Start of DATASET EXTRACT

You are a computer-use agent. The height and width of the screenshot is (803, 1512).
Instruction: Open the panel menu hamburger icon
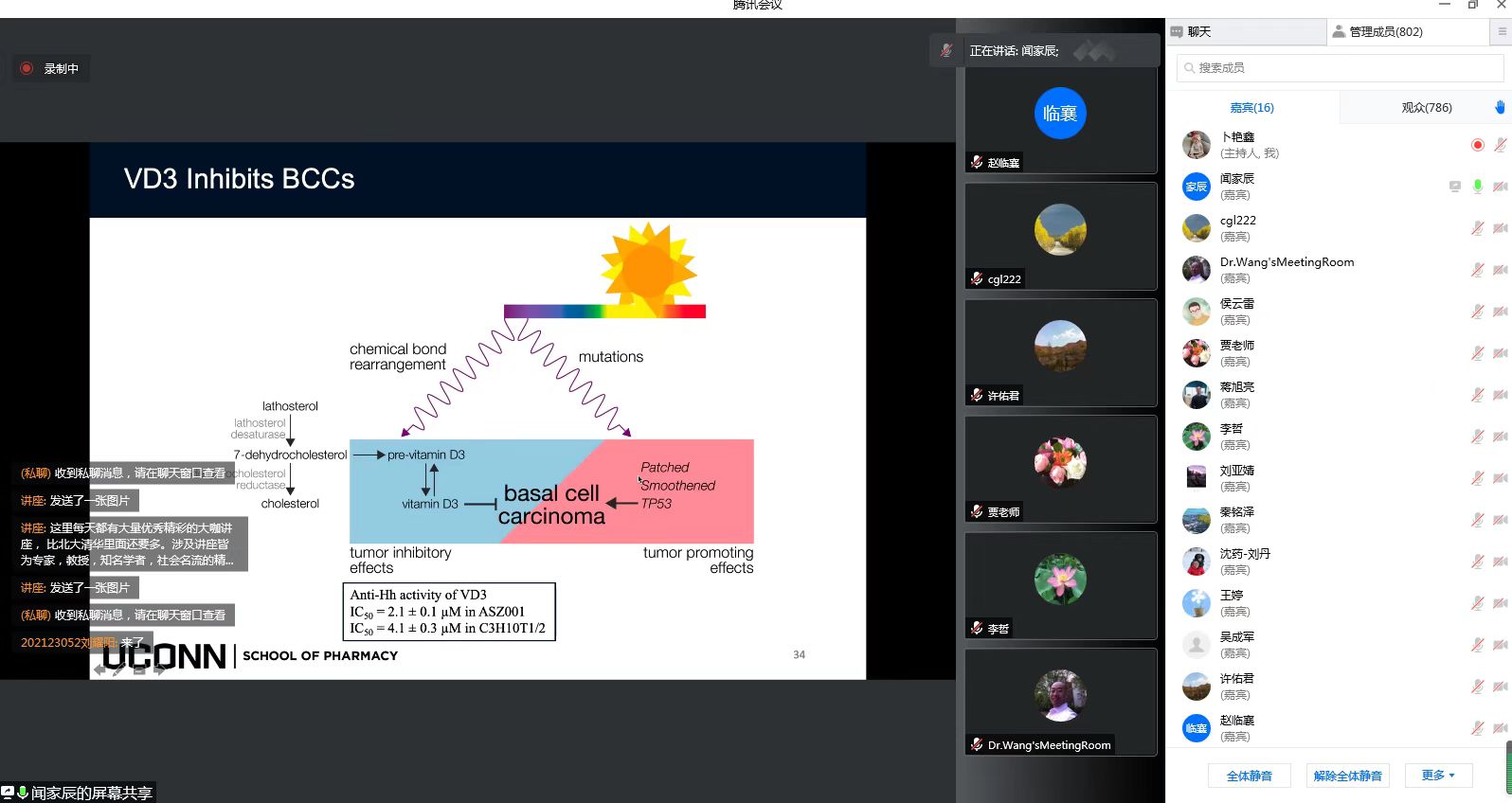1502,31
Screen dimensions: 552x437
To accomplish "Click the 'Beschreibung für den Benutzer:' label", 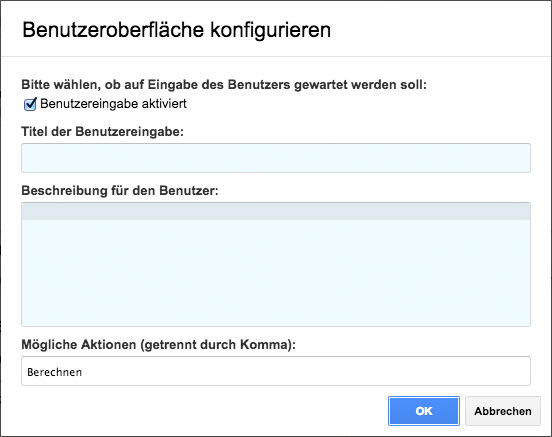I will 120,191.
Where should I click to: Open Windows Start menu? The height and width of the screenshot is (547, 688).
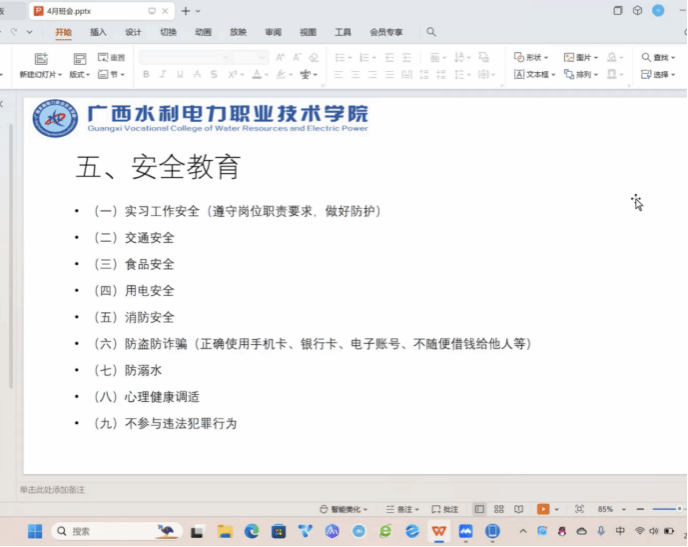[34, 531]
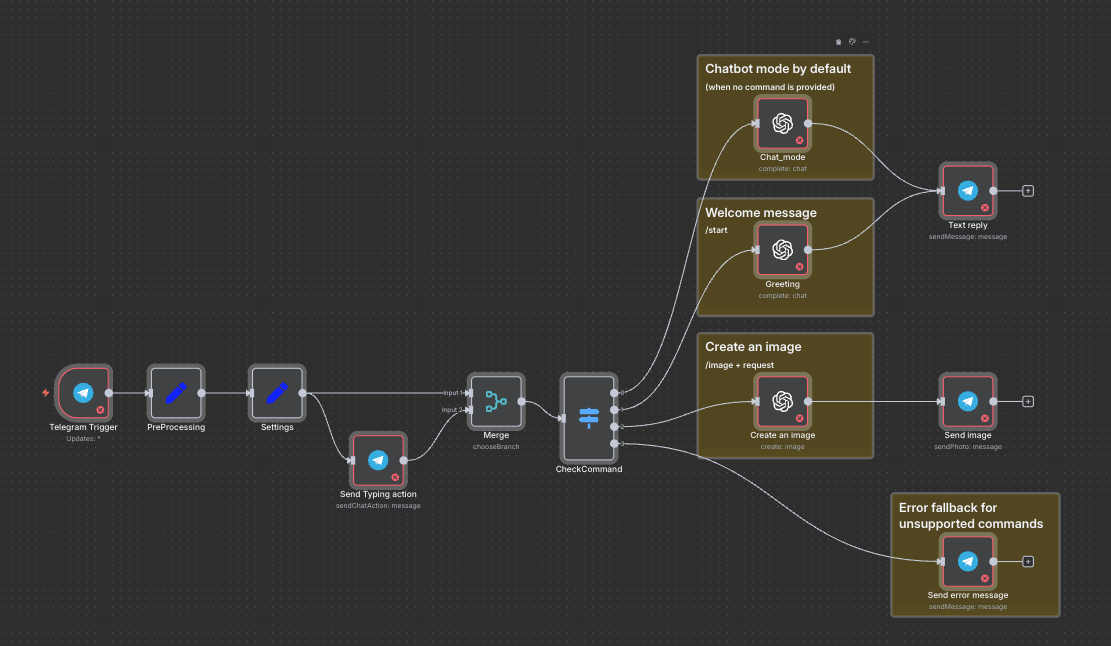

End of DATASET EXTRACT

• **WHAT THE EXERCISE ASKS**: Set down, word for word, only the lines running from the line with "Where should I" through the final line of the entries above, omitting all pictures.

• **TASK SOLUTION**:
Where should I click to: Open Windows Start menu? The height and width of the screenshot is (547, 688).
[34, 531]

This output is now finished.